Managing Apps

When you click on an application in App Tamer's list of processes, a window like the one at right pops up. Choose one of the checkboxes to reduce the amount of CPU and battery power the app uses:

Stop this app completely

When you turn on this checkbox, App Tamer will pause the app whenever it's in the background. This saves the most power, but prohibits any activity in that application until you bring it to the front.

In web browsers like Safari, Firefox and Chrome, this means that animated ads will not play and websites like Facebook will not automatically refresh every few minutes. Applications like Twitter, Messages and Skype that sync with servers on the Internet won't do so until you bring them to the front.

Run this app on the CPU's efficiency cores

On Apple Silicon-powered Macs, this option instructs the system to run the app on the processor's efficiency cores. The app will run more slowly, will consume less power and will interfere less with whatever app you have in front.

On Intel-powered Macs, this checkbox is titled "Run this app as a low-priority process". Turning it on will reduce its priority, both in terms of CPU usage and disk and network I/O. This will reduce its impact on other apps and cut its energy use somewhat, but not drastically.

This option - on both Apple Silicon and Intel Macs - is a good, low-overhead way to reduce the impact of a CPU-hogging application. If it isn't enough, you can combine it with the "Slow down" setting below to both de-prioritize the app and throttle its CPU usage.

Slow down this app if it uses more than [x]%

Turning on this checkbox prevents an application from using more than a certain amount of CPU time when it's in the background. App Tamer monitors the app's activity and slows it down if it starts to use more CPU than you've allowed for it. This will also reduce the amount of heat (and resulting fan noise) generated by your Mac and keep your machine more responsive, rather than letting it get bogged down with a lot of background activity.

This strategy will not save as much power as stopping an application completely, but will allow the app to do some work in the background at a reduced speed. It's useful for applications like Mail, Spotlight and Time Machine that you still want to work behind the scenes but don't want to impact the performance of other applications or quickly run down your battery.

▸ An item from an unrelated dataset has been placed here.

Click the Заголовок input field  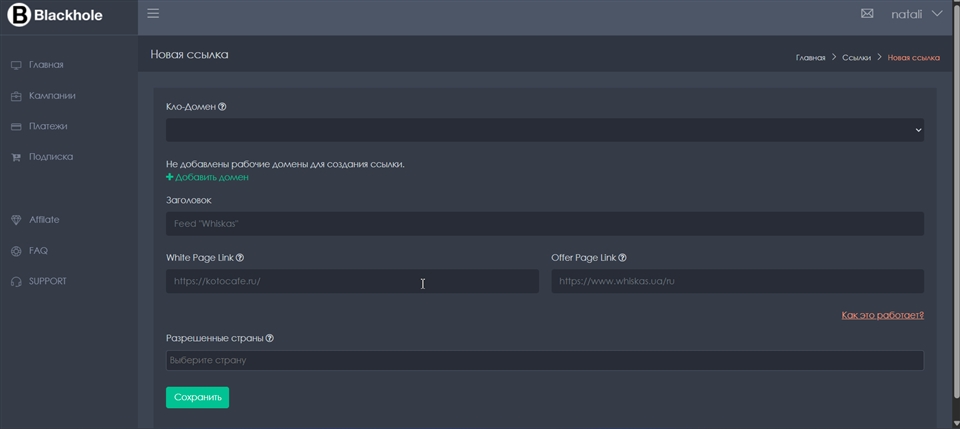544,223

Only stop or slow this app when it is hidden

This option is enabled when you choose to slow or stop an application, and does what it says it does. App Tamer will not slow or stop the application until you hide it (using the "Hide" or "Hide Others" command in the application menu).

Hide after [x] minutes

This checkbox tells App Tamer to hide an application after it's been idle in the background for more than the specified amount of time. Clicking on the app or otherwise bringing it to the foreground will reset the idle timer.

Quit after [x] minutes

Turning this on will quit an application after it's been idle in the background for more than the specified amount of time. Note that if the application pops up alerts when it quits to warn of unsaved changes, etc, those alerts will still pop up. App Tamer doesn't auto-OK them or otherwise intervene.




How to pick a CPU percentage for slowing an application: Try 10% and see if the app still gets its background work done in a time you find acceptable. If it doesn't, give it a little more CPU. There could be a bit of experimentation necessary to find out what works for particular applications and workflows.

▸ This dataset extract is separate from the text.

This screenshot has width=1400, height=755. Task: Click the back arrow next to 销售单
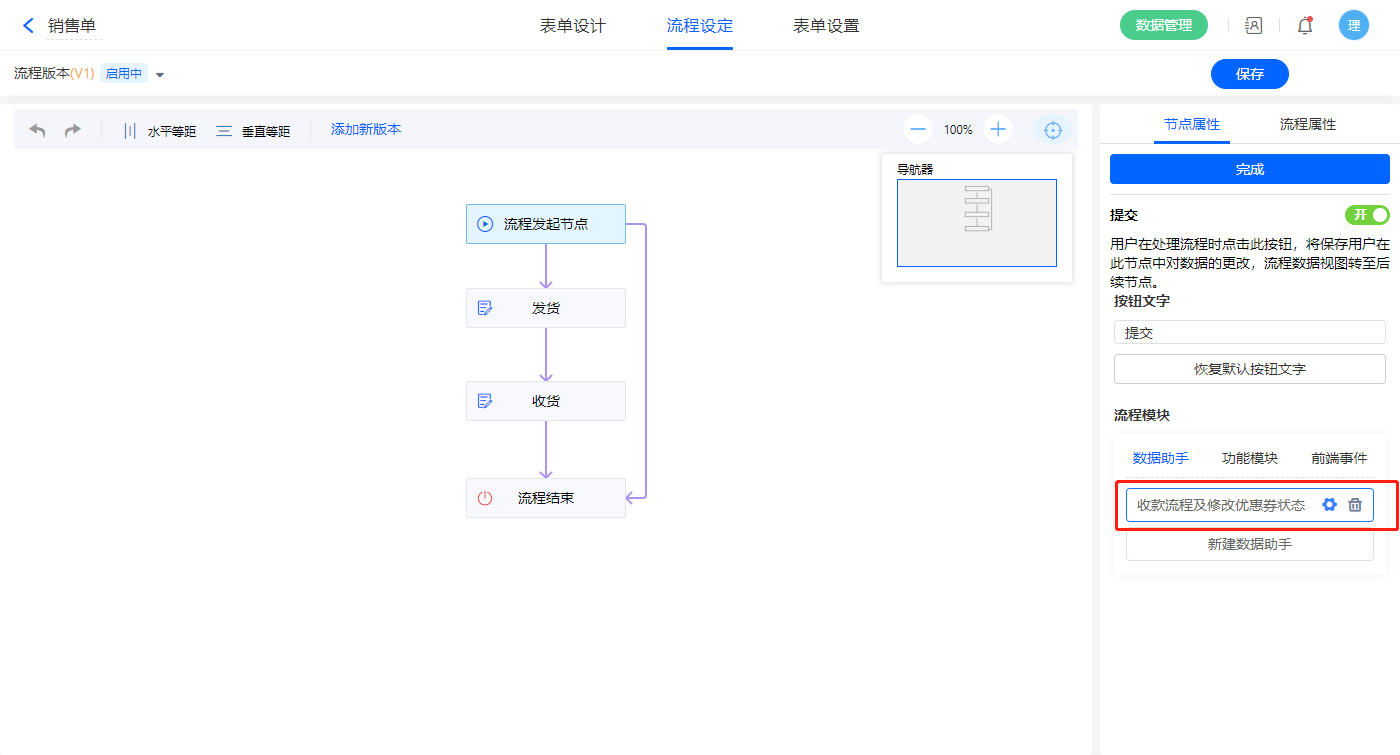[28, 26]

Handling "Script is not responding" or "Unresponsive page" warnings: If App Tamer stops some web browsers for too long (including Google Chrome and Firefox) the browser will put up a warning saying that a page or script isn't responding. In these cases it's best to slow them to 1% CPU rather than stopping them completely.


Helpful Details

App Tamer will not stop or slow a web browser while it is downloading a file, nor will it stop iTunes while it is playing music or importing music tracks.

To make sure that OS X has time to update necessary application data, App Tamer will periodically wake up stopped applications for a few seconds. (By default, it does this every 5 minutes - this can be changed in your App Tamer preferences).